— Start of Selected extract —
A recent case from the Alberta Court of Appeal suggests that Honda damages, previously known as Wallace damages, are becoming less of a threat for employers in wrongful dismissal suits.
Honda damages are rooted in the idea that bad faith dismissals should result in compensatory damages to employees. They were created by the Supreme Court of Canada in the well known case of Wallace v. United Grain Growers. In that case, the Supreme Court held that bad faith dismissals should be compensated and that this should be done so by an extension of the notice period normally given to wrongfully dismissed employees.
In Honda v. Keays, the Supreme Court modified Wallace, holding that while bad faith dismissals should still result in damages, the damages should be compensated based on the actual harm done rather than an extension to the notice period. They used the principle in Hadley v. Baxendale to suggest that such damages would have been in the contemplation in the minds of the parties at the time of the formation of the contract because bad faith at the time of dismissal would not be something that any individual would place into their contract.
The Court in Honda also held that such damages were to be awarded in a manner similar to “moral damages,” a concept from Quebec civil law. However, in most ensuing decisions on this point, the courts have ignored this concept and instead focused on the idea that the Honda damages are to compensate for the harm actually done.
— End of Selected extract —
— Start of Dataset content —
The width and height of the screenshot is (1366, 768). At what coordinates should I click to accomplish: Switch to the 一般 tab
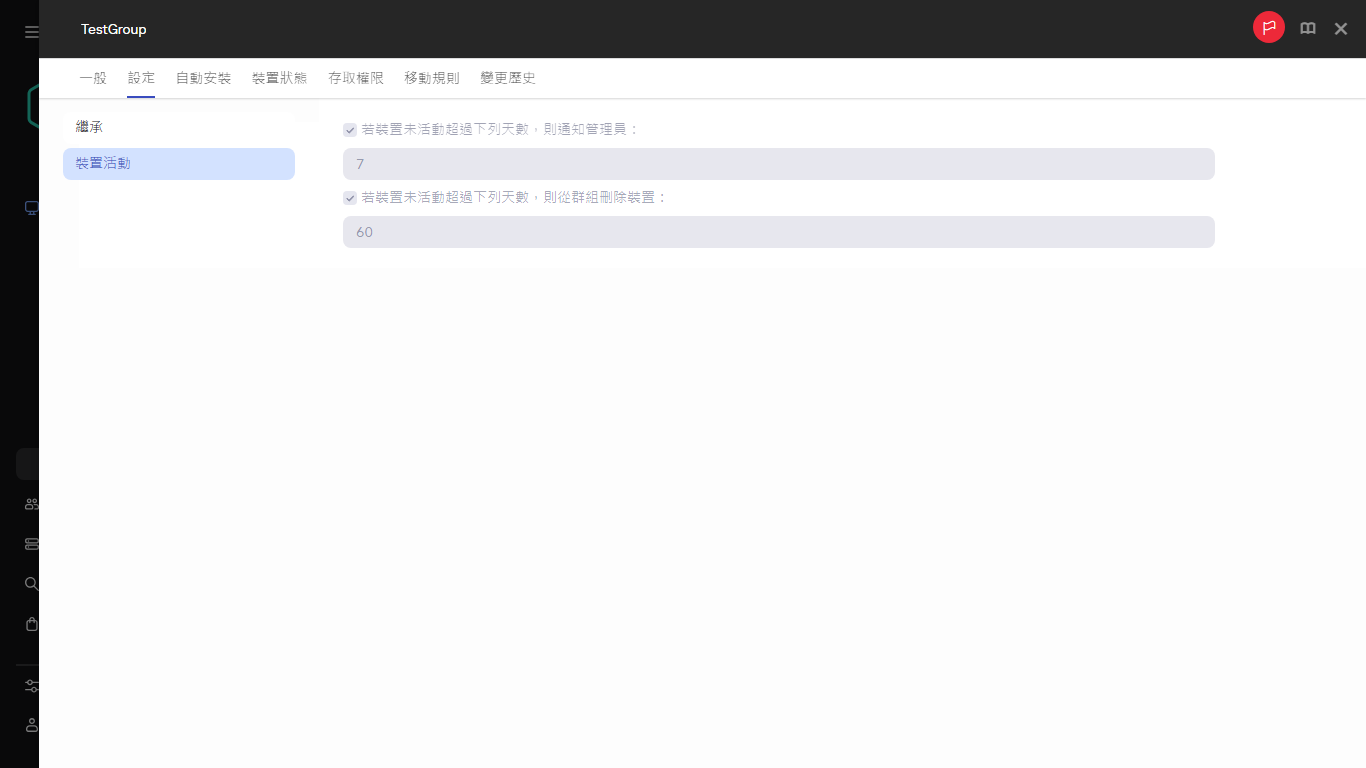[x=92, y=77]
— End of Dataset content —
Things to do |
1. Answer these about the text on Honda damages, one line each:
(a) Which court decided the recent case mentioned in the opening sentence?
(b) In which case did the Supreme Court of Canada create these damages?
(c) From what body of law does the concept of "moral damages" come?
2. Please rewrite the passage of the text on Honda damages between "In Honda v." and "into their contract.", inclusive, changing "formation" to "signing".

Answers to the exercises |
1.
(a) The Alberta Court of Appeal.
(b) Wallace v. United Grain Growers.
(c) Quebec civil law.

2.
In Honda v. Keays, the Supreme Court modified Wallace, holding that while bad faith dismissals should still result in damages, the damages should be compensated based on the actual harm done rather than an extension to the notice period. They used the principle in Hadley v. Baxendale to suggest that such damages would have been in the contemplation in the minds of the parties at the time of the signing of the contract because bad faith at the time of dismissal would not be something that any individual would place into their contract.